What you should do —
Nothing but the pictures should be left out when the entries below are duplicated.

Segment Start: Data shown

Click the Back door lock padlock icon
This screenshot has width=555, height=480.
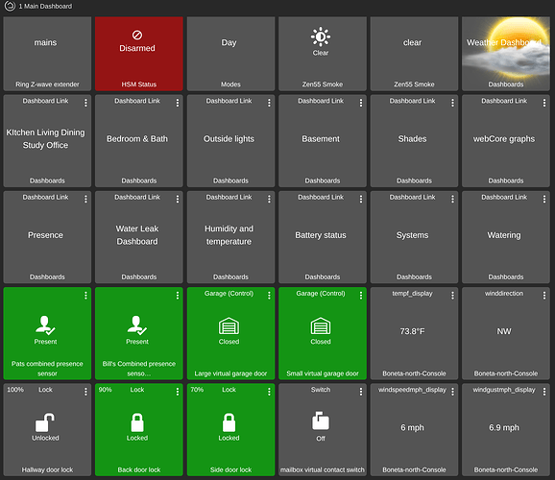tap(137, 422)
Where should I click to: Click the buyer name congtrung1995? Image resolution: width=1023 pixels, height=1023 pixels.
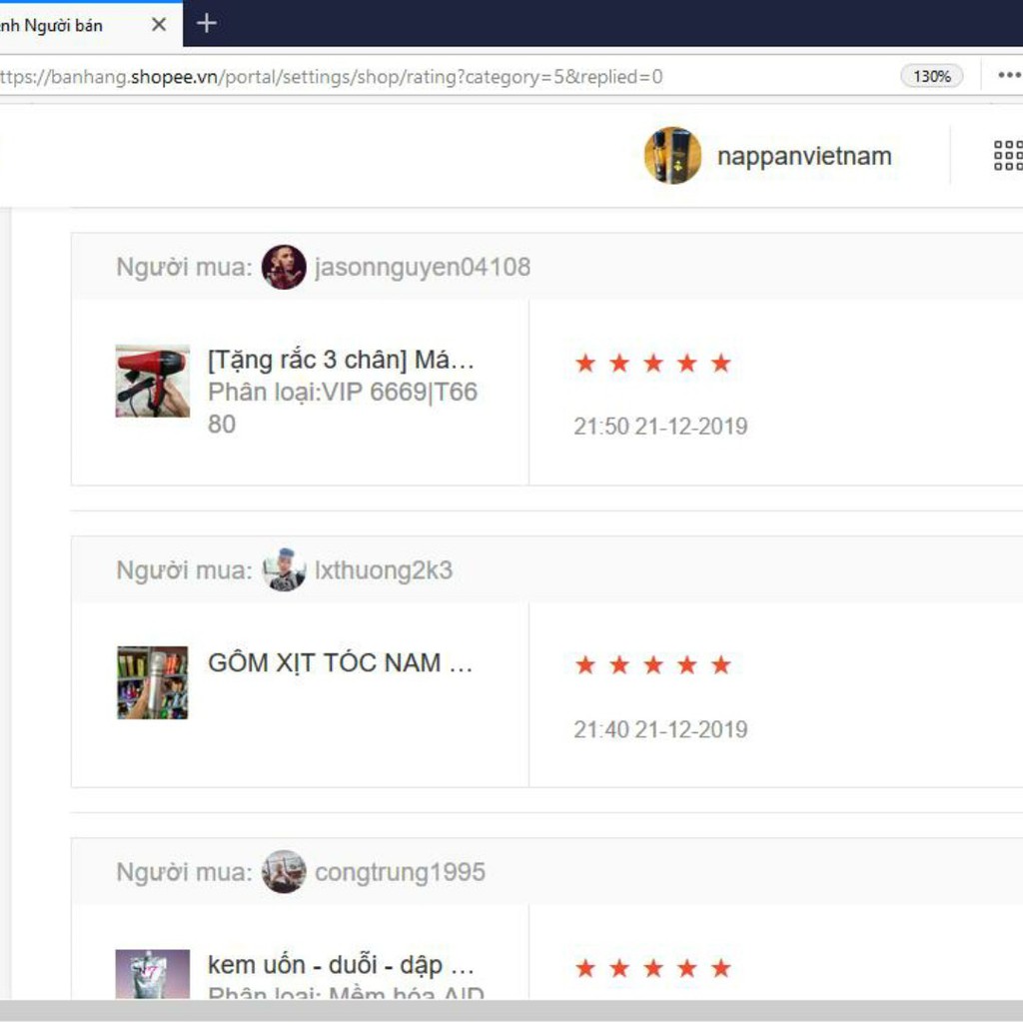[x=400, y=872]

Segment End: Data shown

Written reply —
Click the Back door lock padlock icon
This screenshot has width=555, height=480.
tap(137, 422)
Where should I click to: Click the buyer name congtrung1995? Image resolution: width=1023 pixels, height=1023 pixels.
[x=400, y=872]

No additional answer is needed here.